Teatro Grottesco – Thomas Ligotti

teatro grotessco thomas ligotti.jpgTeatro Grottesco – Thomas Ligotti
Virgin Books – 2008 (First published 2006)

This collection of short stories makes most of the horror fiction I’ve read seem like a children’s cartoon. This isn’t bump in the night stuff; it’s black, oily, suffocating horror. It is the second book that I have ever read that actually gave me nightmares.

Nightmares are interesting things. While they always contain some kind of unpleasant element, they also have to be similar enough to our day to day lives to actually disturb us, and it’s this fact that gives this Teatro Grottesco a truly nightmarish quality.

This collection is truly weird weird-fiction, but while the scenarios it describes all contain an element of the fantastic, their reality is never far enough from our own to void the message they deliver. And there is a message in these tales. Ligotti is a philosopher as well as a fiction writer, and it is his takes on reality that make these stories truly horrifying.
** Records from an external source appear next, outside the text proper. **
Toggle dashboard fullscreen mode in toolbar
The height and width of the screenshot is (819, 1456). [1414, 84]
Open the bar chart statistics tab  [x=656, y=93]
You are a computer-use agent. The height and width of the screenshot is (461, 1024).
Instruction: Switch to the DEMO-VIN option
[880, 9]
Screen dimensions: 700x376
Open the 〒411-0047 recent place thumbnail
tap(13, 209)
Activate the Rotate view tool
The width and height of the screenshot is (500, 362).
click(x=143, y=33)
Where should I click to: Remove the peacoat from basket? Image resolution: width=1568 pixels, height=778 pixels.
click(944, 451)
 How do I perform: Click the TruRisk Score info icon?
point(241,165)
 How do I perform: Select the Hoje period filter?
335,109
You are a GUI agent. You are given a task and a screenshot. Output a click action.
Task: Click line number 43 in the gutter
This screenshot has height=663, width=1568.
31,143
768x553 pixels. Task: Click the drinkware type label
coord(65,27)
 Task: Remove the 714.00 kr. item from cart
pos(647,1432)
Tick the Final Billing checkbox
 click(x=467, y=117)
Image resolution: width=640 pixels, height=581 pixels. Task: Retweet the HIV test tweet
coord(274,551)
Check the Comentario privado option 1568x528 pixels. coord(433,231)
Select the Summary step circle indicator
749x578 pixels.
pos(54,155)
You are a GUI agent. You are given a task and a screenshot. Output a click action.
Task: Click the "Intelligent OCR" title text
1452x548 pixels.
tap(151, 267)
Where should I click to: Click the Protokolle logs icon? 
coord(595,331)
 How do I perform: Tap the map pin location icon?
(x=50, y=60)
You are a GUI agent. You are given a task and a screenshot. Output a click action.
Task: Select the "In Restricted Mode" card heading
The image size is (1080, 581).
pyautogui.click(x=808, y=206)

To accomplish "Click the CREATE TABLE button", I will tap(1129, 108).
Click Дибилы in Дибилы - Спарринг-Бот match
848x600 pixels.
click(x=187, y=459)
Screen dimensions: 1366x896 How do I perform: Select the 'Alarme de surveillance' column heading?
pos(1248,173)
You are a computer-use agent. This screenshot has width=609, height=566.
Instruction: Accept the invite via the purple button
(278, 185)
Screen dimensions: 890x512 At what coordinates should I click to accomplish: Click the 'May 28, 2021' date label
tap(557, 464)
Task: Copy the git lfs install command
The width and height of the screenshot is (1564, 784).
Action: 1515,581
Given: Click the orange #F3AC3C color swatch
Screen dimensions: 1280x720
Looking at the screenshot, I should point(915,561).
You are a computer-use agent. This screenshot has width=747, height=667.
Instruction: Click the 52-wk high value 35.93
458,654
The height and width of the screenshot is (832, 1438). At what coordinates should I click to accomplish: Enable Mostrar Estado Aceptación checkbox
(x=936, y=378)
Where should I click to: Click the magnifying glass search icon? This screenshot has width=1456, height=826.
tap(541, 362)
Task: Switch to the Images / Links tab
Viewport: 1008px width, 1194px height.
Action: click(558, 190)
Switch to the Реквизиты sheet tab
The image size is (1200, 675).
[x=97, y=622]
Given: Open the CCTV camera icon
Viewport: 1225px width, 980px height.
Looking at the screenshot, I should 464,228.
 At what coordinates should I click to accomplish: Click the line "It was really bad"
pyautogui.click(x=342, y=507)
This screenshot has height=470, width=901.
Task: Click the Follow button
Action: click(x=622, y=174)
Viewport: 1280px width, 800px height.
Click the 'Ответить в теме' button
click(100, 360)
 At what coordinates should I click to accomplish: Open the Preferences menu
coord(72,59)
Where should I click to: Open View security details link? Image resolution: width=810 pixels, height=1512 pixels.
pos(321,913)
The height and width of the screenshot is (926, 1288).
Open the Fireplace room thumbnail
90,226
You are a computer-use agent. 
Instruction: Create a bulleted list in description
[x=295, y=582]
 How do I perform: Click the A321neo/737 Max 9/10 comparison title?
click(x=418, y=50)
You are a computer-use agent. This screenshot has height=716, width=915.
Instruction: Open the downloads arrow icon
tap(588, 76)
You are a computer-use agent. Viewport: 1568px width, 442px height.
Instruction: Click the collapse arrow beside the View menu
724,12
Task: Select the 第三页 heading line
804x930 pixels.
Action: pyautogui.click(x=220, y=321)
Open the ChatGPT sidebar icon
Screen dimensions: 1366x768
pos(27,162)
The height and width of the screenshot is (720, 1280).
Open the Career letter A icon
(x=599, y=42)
This will come as no surprise to anyone who has read his The Conspiracy against the Human Raceone of the most pessimistic books in existence. I read and enjoyed that one a few years ago, but my one complaint was that although the arguments therein are convincing, they didn’t hugely influence the way I was feeling when I read them. I was able to brush them off as somebody else’s bad attitude. For me, it was far more effective coming across these ideas in fictional narratives than in a treatise of philosophy. The final tale in this collection, The Shadow, The Darkness, is one of the most profoundly articulate discussions of the futility of human existence that I have encountered. It made me feel quite bad when reading it. Indeed, the horror of Ligotti’s prose is more directed at its reader than at its characters.

The characters in these tales are very strange. They appear more as shadows than as distinguishable individuals. They’re all artists or managers of boarding houses. The narrator of any one tale in this collection could be the narrator of any of the others. This might seem like a criticism to somebody who hasn’t read the book, but I strongly suspect that it was intentional. One of the key ideas throughout this collection is that the self is an illusion. Human minds and souls aren’t real; they are a symptom of the sickness of reality, and the attempt to distinguish between one person and another is a pathetic exercise in futility. In one of the tales, a character describes himself thus:

“My body – a tumor that was once delivered from the body of another tumor, a lump of disease that is always boiling with its own disease. And my mind – another disease, the disease of a disease. Everywhere my mind sees the disease of other minds and other bodies, these other organisms that are only other diseases, an absolute nightmare of the organism.”

Get the idea? What difference does it make who is narrating the story if every living thing is just a drastically diseased and deluded tumor? This book is horrible – horrible but also absolutely deadly.

Shout out to my mother in law for buying me this for Christmas. It’s probably my favourite book that I’ve read this year – I really, really liked this one. It’s also the third of Ligotti’s books that I’ve read, and from what I can see online, most of his books are fairly difficult to come by. This is unfortunate because he’s a brilliant writer. I’ve seen a bunch of stuff that talks about how Ligotti is like a modern Lovecraft, but I find his writing more similar to that of Samuel Beckett than to any horror writer I’ve read. (I think the similarity lies in how both writers present human relationships – maybe I’ll write an essay about this some day.) Anyways, I am going to try to find a copy of the Penguin edition of Ligotti’s first two books and review it in the very near future. This is the kind of horror I want to read.

4 thoughts on “Teatro Grottesco – Thomas Ligotti

  1. I recently ordered this book, which has not yet arrived. I now look forward to it even more hungrily. What I really wish to acquire is the original Nightmare Factory (Carroll & Graf w/ intro by Poppy Z Brite), but I have watched its price rise from $94 to $300 in the last few months, Ridiculous for a battered paperback. Thanks for all your Ligotti reviews.